Stated goal
Using the forum reply below about an old cat, say whether each statement agrees with it. (a) The writer's grandpa used the cat for logging. (b) The writer lives on a farm. (c) The beekeeper gave up farm work when he was over 85. For each, answer yes or no and quote the deciding words.

Reading text
- - - -

Reply to dpendzic:
What if the final drives are froze with ice? would the tracks just skid on the ground and not damage the drives?
Thanks for all the advice. I am in
Revelstoke, BC, Canada. My grandpa bought the cat fairly newish sometime maybe mid fifties and used it logging and probably in the yard at his sawmill in Cherryville until he retired in the late 70s. It plowed snow at my uncle and aunts once in a while in Cherryville then was sold to a swiss beekeeper did snowplowing duties on his farm in Revelstoke until last year when he got a little too old to tough it on the farm (85+) and moved into town. Now it sits and I want to return it to snowplowing duty on my friend's farm as I don't really have space (live in town).

- - - -

Excerpted records
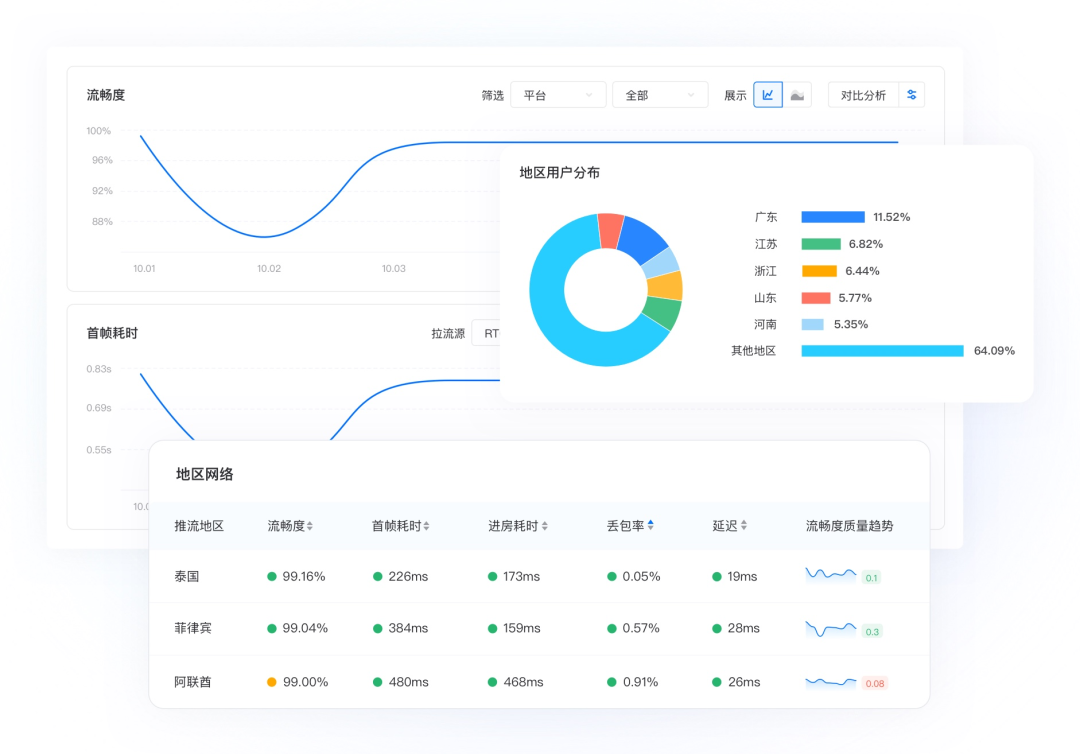The height and width of the screenshot is (754, 1080).
Task: Expand the 全部 filter dropdown
Action: 660,95
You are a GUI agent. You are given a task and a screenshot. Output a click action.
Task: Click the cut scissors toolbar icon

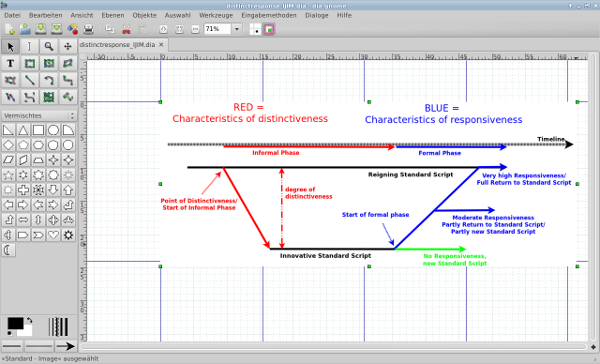point(126,29)

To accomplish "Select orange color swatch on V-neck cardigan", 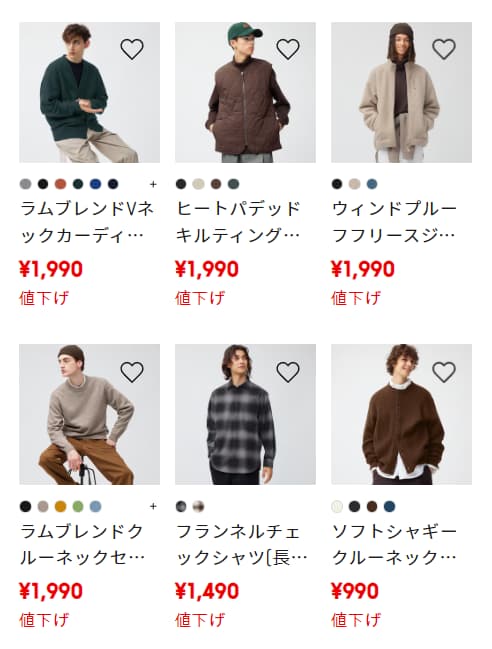I will pos(60,184).
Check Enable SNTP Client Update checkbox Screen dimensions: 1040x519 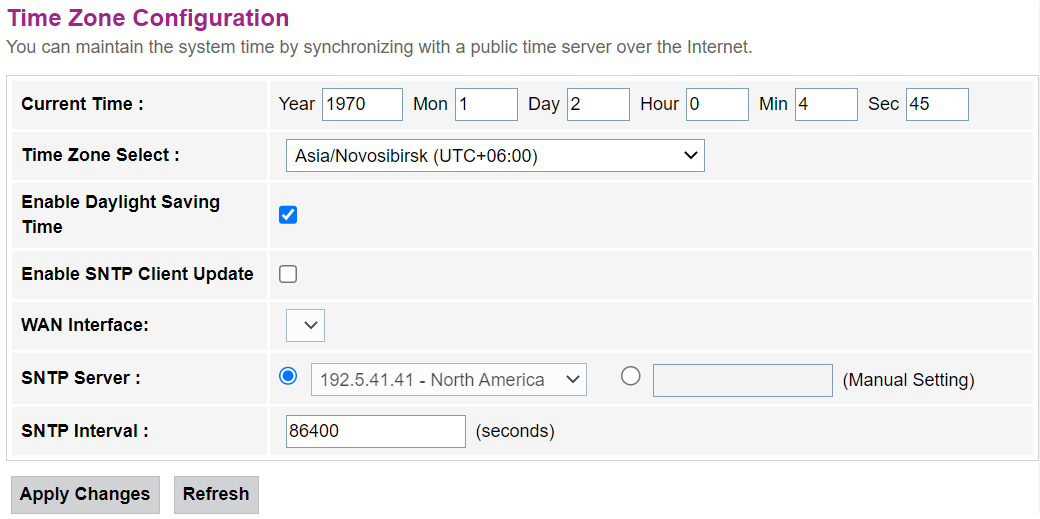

- - - -

Exercise answer
(a) Yes: "used it logging"
(b) No: "live in town"
(c) Yes: "got a little too old to tough it on the farm (85+)"